The Woke News Logo

The Woke News

**Professor discovers 'Gay Gene,' Immediately Announces Gender-Neutral Pronouns for Chromosomes X and Y**

January 22, 2025
In a stunning turn of events that has sent shockwaves through the heteronormative community (and delighted the drag brunch circuit), renowned (and suspiciously well-funded) scientist, Dr. Bartholomew Chumley, has announced the discovery of a gene directly linked to queerness. The gene, cleverly dubbed the 'QueerQ' gene, apparently codes for an increased likelihood of enjoying glitter, musical theatre, and a penchant for exquisitely crafted cocktails. Dr. Chumley, sporting a rainbow sequined lab coat and a rather fetching pair of platform sandals, presented his findings at a press conference overflowing with artisanal vegan cupcakes and gender-neutral porta-potties.

"For years, we’ve been told that queerness isn’t ‘natural’," declared Dr. Chumley, adjusting his flamboyant spectacles. "Well, guess what, bigots? Nature apparently just had a secret, flamboyant phase. Turns out, it's not about choice, it's about genes! So buckle up, buttercups, because your arguments against same-sex marriage just got a whole lot more chromosomal."

The revelation has naturally thrown the scientific community into chaos. While some scientists have hailed the discovery as a landmark achievement, others have questioned its validity, citing possible contamination from excessive amounts of glitter and RuPaul's Drag Race marathon viewing.
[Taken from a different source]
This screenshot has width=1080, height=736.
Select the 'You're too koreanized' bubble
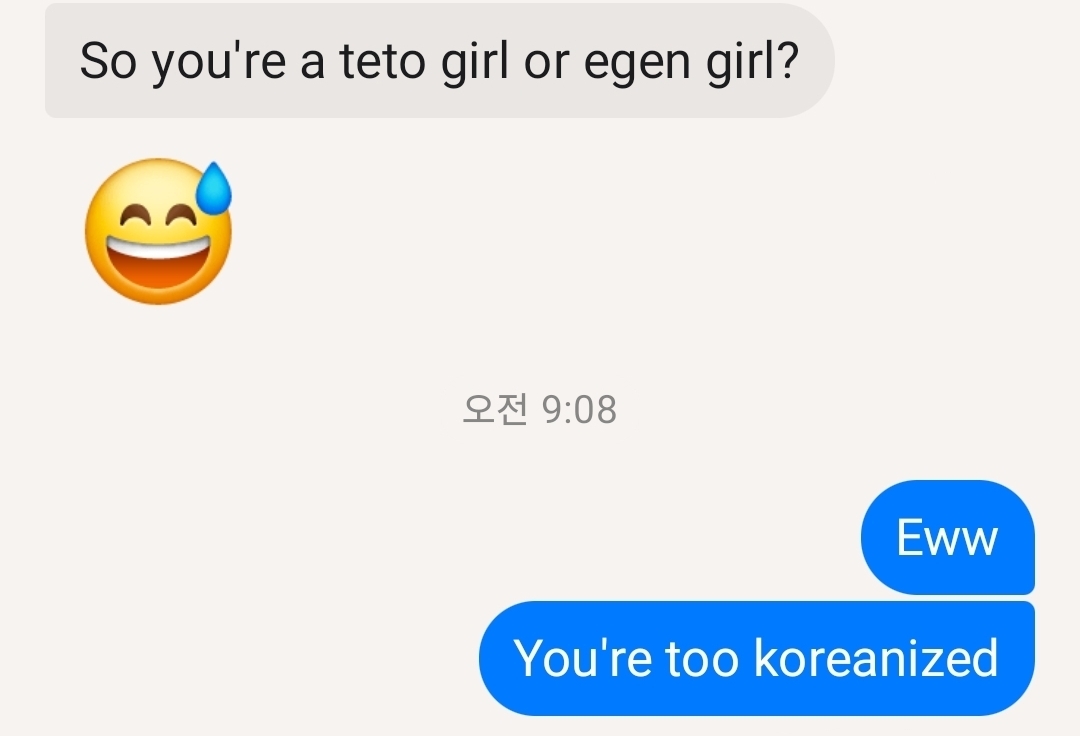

One particularly vocal critic, Professor Reginald Stiffbottom, was overheard muttering about "the liberal agenda" and “the inherent unnaturalness of a society where the local bakery stocks 47 flavors of lavender-infused cupcakes."

But the biggest controversy? Dr. Chumley's insistence that, in light of his discovery, we must all now adopt gender-neutral pronouns for chromosomes. "Let's call them 'Chromies' from now on," he announced. "It's inclusive, darling! And frankly, X and Y are just so *last season*. We're living in the future, people, a future where chromosomes are fluid and gender is a performance art!" The scientific community is now debating not only the existence of the QueerQ gene but also the appropriate level of glitter application in scientific presentations. And somewhere, a very confused high school biology teacher is frantically rewriting their lesson plans.

Meanwhile, shares of glitter manufacturers have skyrocketed, proving once again that even in the face of scientific breakthroughs, capitalism always finds a way to glitter-bomb the situation into profitability.